EXTRACT PROVIDED:
>>>>>

- Born: 1975 (age 50–51) Belgrade, Serbia
- Occupation: law professor
- Employer(s): Chicago University, Yale University
- Known for: member of the UN Working Group on discrimination against women and girls
- Predecessor: Elizabeth Broderick on UN Working group

= Claudia Flores =

Serbian-born American law Professor

Claudia M. Flores is a Serbian-born American law Professor at Yale University. She is a member of the United Nations Working Group on discrimination against women and girls.

==Life==
Flores was born in Belgrade in 1975. She graduated from the University of Chicago in 1997 and in 2002 she left the New York University School of Law in Manhattan with a Juris Doctor.

She was employed by the Chicago School of Law, her alma mater, as a Clinical Professor of Law and the Director of their Global Human Rights Clinic. At the clinic, Yale students work on real human rights cases. Flores was a visiting professor at Yale University. She and the Global Human Rights Clinic investigated the advice given to Alericam police after Amnesty found that there appeared to be no national or state advice. The students gathered the information for different states over six months. Flores and the Global Human Rights Clinic published a report about the use of force by American police forces titled Deadly Force: Police Use of Lethal Force in the United States. The report says that the police do not comply with international law concerning human rights.

<<<<<

TASKS AND EXERCISES:
- a) Summarize the text on Claudia Flores in two sentences.
- b) Retype the passage of the text on Claudia Flores from "- Born: 1975" up to and including "a Juris Doctor.".
- c) Extend the text on Claudia Flores, picking up after its final sentence.

Entries drawn from a dataset
>>>>>

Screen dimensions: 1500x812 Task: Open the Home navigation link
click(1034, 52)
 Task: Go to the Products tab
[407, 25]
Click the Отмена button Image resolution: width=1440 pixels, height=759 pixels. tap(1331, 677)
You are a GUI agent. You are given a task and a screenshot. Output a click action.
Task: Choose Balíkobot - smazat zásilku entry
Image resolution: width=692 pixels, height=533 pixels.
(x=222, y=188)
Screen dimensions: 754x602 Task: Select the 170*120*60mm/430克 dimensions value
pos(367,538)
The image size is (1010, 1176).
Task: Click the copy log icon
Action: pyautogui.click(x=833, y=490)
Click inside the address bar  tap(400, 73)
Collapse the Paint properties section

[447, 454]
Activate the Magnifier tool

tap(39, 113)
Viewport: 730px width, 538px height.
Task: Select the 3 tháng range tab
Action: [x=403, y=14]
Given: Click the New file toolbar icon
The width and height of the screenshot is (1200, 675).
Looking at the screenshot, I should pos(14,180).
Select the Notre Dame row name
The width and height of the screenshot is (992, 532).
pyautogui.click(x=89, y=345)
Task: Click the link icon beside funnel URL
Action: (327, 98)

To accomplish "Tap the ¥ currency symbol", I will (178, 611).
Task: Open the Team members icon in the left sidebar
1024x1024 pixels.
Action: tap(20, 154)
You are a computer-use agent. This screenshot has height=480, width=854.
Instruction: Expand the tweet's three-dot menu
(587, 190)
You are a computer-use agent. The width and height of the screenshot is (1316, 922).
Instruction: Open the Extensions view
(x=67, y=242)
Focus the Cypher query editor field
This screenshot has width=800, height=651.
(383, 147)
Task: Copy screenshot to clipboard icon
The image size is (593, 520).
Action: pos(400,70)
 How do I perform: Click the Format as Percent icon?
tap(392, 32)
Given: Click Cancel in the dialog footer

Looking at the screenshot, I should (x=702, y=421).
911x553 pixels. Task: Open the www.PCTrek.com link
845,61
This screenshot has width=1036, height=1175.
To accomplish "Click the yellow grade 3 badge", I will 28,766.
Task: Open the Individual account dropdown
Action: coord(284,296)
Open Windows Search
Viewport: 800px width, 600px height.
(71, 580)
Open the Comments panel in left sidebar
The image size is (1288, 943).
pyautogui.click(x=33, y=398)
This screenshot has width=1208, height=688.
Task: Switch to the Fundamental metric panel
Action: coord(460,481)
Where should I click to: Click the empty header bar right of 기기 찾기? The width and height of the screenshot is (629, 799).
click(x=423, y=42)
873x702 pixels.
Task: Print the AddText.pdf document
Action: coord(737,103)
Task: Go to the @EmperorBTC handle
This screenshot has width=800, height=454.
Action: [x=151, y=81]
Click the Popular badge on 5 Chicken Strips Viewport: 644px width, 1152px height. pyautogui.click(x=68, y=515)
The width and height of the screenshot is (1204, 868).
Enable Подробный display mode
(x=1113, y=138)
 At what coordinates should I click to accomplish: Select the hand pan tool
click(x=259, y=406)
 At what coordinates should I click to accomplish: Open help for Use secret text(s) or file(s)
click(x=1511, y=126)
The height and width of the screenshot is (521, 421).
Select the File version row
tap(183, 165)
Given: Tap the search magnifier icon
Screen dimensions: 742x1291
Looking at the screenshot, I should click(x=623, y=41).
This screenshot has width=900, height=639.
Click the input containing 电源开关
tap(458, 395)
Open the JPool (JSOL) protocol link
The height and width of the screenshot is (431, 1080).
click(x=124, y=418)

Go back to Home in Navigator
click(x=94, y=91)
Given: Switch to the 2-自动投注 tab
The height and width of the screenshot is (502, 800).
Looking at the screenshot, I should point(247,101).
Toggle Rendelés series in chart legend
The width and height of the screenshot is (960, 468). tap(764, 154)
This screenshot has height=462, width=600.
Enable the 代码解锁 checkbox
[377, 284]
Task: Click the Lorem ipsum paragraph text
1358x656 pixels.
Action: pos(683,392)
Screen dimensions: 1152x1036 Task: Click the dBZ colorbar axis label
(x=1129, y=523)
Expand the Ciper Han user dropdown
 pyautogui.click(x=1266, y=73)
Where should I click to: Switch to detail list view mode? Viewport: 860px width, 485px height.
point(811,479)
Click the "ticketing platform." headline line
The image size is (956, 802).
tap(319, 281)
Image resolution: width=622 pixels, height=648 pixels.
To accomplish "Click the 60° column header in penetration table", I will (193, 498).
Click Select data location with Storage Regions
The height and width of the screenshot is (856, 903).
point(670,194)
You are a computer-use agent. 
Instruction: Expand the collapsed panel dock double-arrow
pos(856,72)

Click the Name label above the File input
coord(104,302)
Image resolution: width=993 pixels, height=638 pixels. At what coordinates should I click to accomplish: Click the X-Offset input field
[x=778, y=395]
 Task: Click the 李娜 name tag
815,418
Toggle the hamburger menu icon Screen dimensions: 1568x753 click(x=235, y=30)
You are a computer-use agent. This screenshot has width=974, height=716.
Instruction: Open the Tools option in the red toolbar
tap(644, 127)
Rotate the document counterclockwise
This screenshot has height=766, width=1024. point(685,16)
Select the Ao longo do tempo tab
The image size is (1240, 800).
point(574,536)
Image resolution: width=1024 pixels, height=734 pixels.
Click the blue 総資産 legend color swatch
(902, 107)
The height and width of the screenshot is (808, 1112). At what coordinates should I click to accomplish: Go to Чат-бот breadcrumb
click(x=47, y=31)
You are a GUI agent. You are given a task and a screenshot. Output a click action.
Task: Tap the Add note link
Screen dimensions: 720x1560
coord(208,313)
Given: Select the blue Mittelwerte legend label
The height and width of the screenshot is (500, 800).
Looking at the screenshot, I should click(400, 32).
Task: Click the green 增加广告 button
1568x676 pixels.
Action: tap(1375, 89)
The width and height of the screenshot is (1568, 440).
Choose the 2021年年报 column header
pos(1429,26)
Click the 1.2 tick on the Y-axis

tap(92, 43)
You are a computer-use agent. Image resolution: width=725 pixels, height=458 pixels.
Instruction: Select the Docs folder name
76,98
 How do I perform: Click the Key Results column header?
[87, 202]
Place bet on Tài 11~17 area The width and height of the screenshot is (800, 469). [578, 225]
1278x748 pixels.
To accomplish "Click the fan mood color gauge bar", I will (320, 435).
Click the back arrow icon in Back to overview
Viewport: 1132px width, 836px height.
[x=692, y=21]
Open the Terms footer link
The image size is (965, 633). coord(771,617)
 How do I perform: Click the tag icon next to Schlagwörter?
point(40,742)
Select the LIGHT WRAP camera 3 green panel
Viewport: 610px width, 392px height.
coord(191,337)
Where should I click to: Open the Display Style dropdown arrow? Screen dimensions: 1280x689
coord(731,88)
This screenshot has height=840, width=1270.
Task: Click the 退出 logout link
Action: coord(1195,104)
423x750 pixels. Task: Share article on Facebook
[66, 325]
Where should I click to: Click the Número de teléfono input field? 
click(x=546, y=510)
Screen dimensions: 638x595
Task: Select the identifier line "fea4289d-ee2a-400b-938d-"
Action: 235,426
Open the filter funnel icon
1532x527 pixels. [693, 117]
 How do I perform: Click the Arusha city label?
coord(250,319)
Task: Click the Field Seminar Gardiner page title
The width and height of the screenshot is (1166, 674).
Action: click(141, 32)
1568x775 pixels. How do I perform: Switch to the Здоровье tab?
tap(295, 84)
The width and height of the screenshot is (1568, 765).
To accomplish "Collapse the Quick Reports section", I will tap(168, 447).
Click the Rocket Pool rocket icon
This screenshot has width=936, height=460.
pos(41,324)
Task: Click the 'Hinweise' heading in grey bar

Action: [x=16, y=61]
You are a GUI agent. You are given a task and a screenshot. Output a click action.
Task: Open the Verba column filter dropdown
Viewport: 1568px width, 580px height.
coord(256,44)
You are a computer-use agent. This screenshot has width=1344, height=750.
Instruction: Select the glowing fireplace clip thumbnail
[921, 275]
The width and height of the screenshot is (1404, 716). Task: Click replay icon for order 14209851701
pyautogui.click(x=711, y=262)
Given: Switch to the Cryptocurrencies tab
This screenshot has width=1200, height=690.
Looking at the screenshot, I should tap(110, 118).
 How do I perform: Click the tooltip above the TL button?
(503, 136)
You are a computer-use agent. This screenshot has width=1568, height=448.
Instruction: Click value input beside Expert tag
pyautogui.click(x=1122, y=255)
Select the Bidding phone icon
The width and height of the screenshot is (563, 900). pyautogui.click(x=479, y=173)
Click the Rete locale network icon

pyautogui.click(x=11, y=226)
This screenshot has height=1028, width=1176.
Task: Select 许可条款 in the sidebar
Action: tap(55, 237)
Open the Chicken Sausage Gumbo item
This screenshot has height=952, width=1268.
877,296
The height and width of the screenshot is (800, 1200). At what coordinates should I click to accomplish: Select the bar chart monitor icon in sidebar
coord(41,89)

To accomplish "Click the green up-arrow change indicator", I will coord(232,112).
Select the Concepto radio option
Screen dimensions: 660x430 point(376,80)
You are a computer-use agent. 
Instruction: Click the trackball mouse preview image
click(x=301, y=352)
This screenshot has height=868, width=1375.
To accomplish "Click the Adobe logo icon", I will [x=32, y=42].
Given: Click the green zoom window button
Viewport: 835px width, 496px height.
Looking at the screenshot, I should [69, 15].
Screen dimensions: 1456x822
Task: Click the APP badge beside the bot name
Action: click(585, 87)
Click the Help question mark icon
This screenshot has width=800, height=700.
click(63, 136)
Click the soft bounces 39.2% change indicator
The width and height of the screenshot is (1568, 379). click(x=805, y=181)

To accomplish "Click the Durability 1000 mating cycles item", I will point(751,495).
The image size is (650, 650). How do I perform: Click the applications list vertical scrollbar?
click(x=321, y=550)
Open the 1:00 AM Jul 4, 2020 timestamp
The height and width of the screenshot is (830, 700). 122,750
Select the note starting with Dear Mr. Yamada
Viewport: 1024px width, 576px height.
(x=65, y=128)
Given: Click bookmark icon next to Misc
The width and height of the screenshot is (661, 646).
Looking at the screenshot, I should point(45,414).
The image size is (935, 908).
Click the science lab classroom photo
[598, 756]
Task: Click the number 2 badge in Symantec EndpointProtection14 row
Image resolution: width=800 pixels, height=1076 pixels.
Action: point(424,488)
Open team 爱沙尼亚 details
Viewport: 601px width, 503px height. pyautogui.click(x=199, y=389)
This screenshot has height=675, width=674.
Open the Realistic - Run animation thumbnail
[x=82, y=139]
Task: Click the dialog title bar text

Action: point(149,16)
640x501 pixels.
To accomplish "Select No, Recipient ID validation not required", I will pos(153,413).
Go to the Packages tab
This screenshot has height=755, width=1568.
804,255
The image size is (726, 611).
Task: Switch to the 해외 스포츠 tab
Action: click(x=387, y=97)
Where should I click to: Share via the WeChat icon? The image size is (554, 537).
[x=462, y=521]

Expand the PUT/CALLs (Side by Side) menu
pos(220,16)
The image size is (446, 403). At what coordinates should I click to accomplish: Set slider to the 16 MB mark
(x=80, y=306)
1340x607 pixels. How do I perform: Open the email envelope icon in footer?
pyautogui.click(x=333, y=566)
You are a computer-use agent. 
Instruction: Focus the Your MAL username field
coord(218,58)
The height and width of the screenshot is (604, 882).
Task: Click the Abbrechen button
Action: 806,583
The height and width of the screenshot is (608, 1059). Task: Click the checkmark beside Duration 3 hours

<<<<<

PER-TASK ANSWERS:
- a) Claudia M. Flores, born in Belgrade in 1975, is a Serbian-born American law professor at Yale University and a member of the United Nations Working Group on discrimination against women and girls. With the Global Human Rights Clinic, she published a report titled Deadly Force: Police Use of Lethal Force in the United States, which says that the police do not comply with international law concerning human rights.

- b)
- Born: 1975 (age 50–51) Belgrade, Serbia
- Occupation: law professor
- Employer(s): Chicago University, Yale University
- Known for: member of the UN Working Group on discrimination against women and girls
- Predecessor: Elizabeth Broderick on UN Working group

= Claudia Flores =

Serbian-born American law Professor

Claudia M. Flores is a Serbian-born American law Professor at Yale University. She is a member of the United Nations Working Group on discrimination against women and girls.

==Life==
Flores was born in Belgrade in 1975. She graduated from the University of Chicago in 1997 and in 2002 she left the New York University School of Law in Manhattan with a Juris Doctor.

- c)
She was appointed by the United Nations to join the Working Group on Discrimination against Women and Girls in 2023. She succeeded Elizabeth Broderick of Australia and she joined a small group of experts including Dorothy Estrada-Tanck who became the group's chair in October 2022.

In February 2022, she attended a human rights workshop at Yale as a visiting professor. Flores became a law professor at Yale University. She leads the Allard K. Lowenstein International Human Rights Clinic and the Orville H. Schell Jr. Center for International Human Rights at Yale.

In June 2024, she was one of the many UN experts who spoke out against the sale of arms to Israel as a result of the conflict in Gaza. The experts cautioned arms suppliers and finance companies that they would be implicated in human rights violations. The list included special reporteurs Reem Alsalem, Paula Gaviria Betancur, Tlaleng Mofokeng, Mary Lawlor, Astrid Puentes Riaño, Margaret Satterthwaite and Francesca Albanese. In August she was one of many UN Special Rapporteurs who signed an open letter to the "International community" on the third anniversary of the Taliban taking change in Afghanistan. They were concerned that the regime's human-rights abuses particularly against women and girls may become accepted. They encouraged the International Criminal Court to take urgent action against those responsible.